Los Olivos en 1968, cuando, todavía no era Puerto Ordaz

sábado, 20 de septiembre de 2025

El ermitaño de Toro Muerto

YouTube reproduce historias de personas que, cansadas de la vida en la ciudad, van a buscar refugio en la soledad del campo. Sus relatos son atractivos para quienes nunca renunciarían a la comodidad y seguridad de la vida organizada de los centros poblados, pero, en opinión de esos ermitaños, es la mejor manera de escapar de un sistema que oprime a quienes viven en él y los mantiene sometidos para que contribuyan a empujar la rueda que le da vida.

En 1982, en Los Olivos, un joven vecino, cansado de cargar con el peso de las obligaciones, decidió irse a vivir en la soledad del otro lado del río. Recogió las pocas cosas que lo acompañarían en su aventura: especialmente un cuchillo, un machete, nailon y anzuelos, y unos pocos alimentos para aguantar los primeros días. Explicando brevemente a su familia para que no se preocupara, se fue a Toro Muerto y desde allí atravesó el río en un bote de remos.

En la ribera del lado opuesto armó su campamento: instaló una pequeña carpa debajo de los árboles que crecían donde terminaba la playa. Improvisó una cocina haciendo un hueco que llenó de leña. Para subsistir, cuando se le acabara el alimento, tenía permanentemente los anzuelos dentro del agua, que siempre atrapaban algún pez. Caminando hacia el este se llegaba a los terrenos del hato Gil, donde numerosos frutales le ayudaban a complementar o balancear la dieta; en el bosque podía encontrar huevos de pájaros o algún morrocoy o cachicamo. La naturaleza siempre daba opciones.

El día comenzaba temprano y, al despertar, hacía un poco de café en la leña. Después revisaba los anzuelos para ver qué se había atrapado.

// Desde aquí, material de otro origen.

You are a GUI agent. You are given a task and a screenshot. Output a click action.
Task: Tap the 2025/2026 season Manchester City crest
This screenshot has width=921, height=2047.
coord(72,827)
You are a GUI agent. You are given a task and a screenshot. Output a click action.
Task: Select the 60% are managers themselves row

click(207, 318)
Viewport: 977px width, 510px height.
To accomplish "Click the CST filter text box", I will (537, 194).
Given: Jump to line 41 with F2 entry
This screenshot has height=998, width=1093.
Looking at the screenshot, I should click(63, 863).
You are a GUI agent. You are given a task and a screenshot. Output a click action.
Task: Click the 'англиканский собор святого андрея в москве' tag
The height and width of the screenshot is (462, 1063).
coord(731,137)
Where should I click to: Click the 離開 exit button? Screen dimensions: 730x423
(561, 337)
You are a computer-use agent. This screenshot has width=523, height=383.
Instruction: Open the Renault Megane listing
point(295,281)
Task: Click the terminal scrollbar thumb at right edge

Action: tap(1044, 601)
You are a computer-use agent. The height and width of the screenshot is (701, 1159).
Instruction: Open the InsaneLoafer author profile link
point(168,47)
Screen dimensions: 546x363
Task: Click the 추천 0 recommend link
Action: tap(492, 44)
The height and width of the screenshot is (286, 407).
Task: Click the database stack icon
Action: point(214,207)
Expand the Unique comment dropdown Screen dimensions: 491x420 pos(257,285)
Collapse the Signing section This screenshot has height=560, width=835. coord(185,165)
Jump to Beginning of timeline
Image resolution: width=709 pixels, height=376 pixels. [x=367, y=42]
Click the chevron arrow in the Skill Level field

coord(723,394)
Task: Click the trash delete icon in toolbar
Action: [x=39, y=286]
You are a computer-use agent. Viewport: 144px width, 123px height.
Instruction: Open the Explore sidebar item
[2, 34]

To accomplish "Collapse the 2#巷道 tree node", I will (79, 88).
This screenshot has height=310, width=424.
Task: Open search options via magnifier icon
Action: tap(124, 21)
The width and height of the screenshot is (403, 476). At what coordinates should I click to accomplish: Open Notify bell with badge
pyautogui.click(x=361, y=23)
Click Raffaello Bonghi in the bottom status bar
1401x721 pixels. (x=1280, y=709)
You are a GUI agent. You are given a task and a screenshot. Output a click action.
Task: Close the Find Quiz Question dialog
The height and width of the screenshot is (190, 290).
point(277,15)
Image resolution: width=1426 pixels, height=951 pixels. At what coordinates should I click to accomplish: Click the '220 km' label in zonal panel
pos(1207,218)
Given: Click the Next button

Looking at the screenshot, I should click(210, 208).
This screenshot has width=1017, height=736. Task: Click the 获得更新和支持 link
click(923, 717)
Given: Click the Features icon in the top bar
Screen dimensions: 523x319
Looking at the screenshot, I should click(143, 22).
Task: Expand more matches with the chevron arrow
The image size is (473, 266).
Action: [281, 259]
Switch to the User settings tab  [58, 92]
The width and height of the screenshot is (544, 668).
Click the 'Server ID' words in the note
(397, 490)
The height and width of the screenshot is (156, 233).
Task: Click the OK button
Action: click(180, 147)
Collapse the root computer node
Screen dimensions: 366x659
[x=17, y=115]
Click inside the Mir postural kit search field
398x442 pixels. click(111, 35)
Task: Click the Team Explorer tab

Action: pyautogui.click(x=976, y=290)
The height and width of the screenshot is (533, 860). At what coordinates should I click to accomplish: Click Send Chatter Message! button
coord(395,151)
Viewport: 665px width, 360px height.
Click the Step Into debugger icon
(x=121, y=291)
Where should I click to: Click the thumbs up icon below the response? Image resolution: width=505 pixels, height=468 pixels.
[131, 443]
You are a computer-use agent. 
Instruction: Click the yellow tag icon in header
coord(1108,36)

Las mañanas eran para caminar por la playa o por el bosque; la tarde, para descansar en un chinchorro colgado entre dos árboles cercanos a la carpa. Por la noche, después de cenar, era el momento de contemplar las luces de Alta Vista que, al otro lado del río, transmitían la imagen de una gran ciudad.

Los fines de semana, la vida del ermitaño tenía un cambio, ya que llegaban a visitarlo los amigos que veían su campamento como un espacio propicio para pasar un buen rato. Se bebía, se comía, se bañaban y compartían un momento diferente Bautuizaron el lugar como "La playa de Simbad".

No sé cuánto tiempo estuvo viviendo allí. Después regresó a la urbanización. La soledad es una compañera que tiene efectos impredecibles. Así terminó la historia del primer vecino, que quiso ser un ermitaño viviendo al otro lado del río.